In queste ore è sotto gli occhi di tutti quanto le risorse energetiche siano strumenti potentissimi per la pressione politica. Lo sa bene Vladimir Putin: non è un caso che l’autarca russo, a poche ore dal riconoscimento degli Oblast orientali di Donetsk e Luhansk, si sia precipitato a firmare un trattato bilaterale con l’Azerbaigian di Ilham Aliyev.

Lo scorso 22 febbraio sull’immenso tavolo ovale bianco latte del Cremlino si sono ritrovati i due presidenti euroasiatici per cementare un’alleanza invero già solida. La “Dichiarazione di interazione” è vista come uno strumento per portare le relazioni al livello di alleanza strutturata. Lo fanno Putin e Aliyev in 43 punti che diventano 43 enunciati utili a ribadire la collocazione dell’Azerbaigian sotto il grande ombrello protettivo della Federazione Russa.

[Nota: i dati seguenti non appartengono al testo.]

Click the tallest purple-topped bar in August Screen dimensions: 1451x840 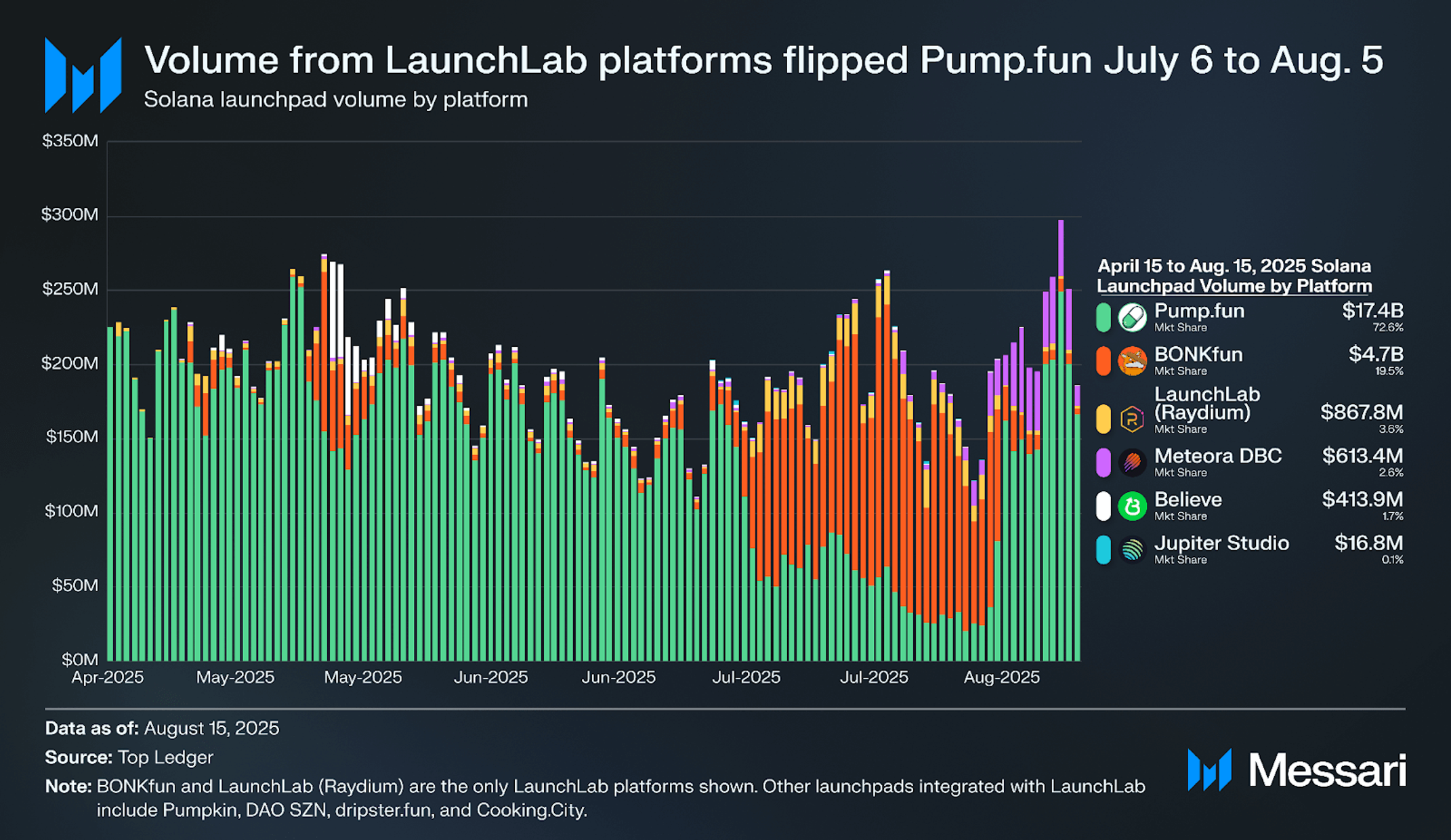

È il Cremlino ad avere de facto un ruolo decisivo nelle scelte dell’alleato azero, è la Russia ad avere un peso sugli armamenti di Aliyev, sul conflitto del Nagorno Karabakh, sulle controversie sulle acque del Caspio. Un bacino idrico intercontinentale nel quale i paesi costieri, gli azeri in testa, sfruttano le cospicue risorse di oil & gas mentre i russi predominano sulle acque con la poderosa flotta militare.

All’articolo 27 le parti stringono relazioni ancor più forti in campo economico e principalmente nei settori minerari e delle risorse energetiche, fissando al punto 31 una più intensa cooperazione nello sfruttamento dei campi energetici e nello stesso trasporto di oil & gas.

Il Trans Adriatic Pipeline (TAP) da solo inciderà poco sulla questione energetica in Italia: la storia e gli ultimi eventi fanno ritenere che in un contesto di crisi politica sarà ancora la Russia ad avere voce in capitolo esercitando le opportune pressioni sull’esportazione del gas di Baku.

Nella revisione del Piano energetico nazionale occorrerà sangue freddo, competenza e soprattutto visione, ciò che è sembrato mancare fino ad oggi. Non solo all’Italia. Anche la Germania ha subito un brusco risveglio: la brutale invasione russa ha messo a nudo la mancanza di strategia e di lungimiranza di Berlino. Il paese del cancelliere Olaf Scholz ha da poco annunciato di voler costruire due grandi rigassificatori portuali pronti a ricevere gas naturale dal Qatar o dagli Usa. Anche l’Italia ha l’obbligo di scuotersi e di diversificare, guardando, se possibile, più in là del proprio naso.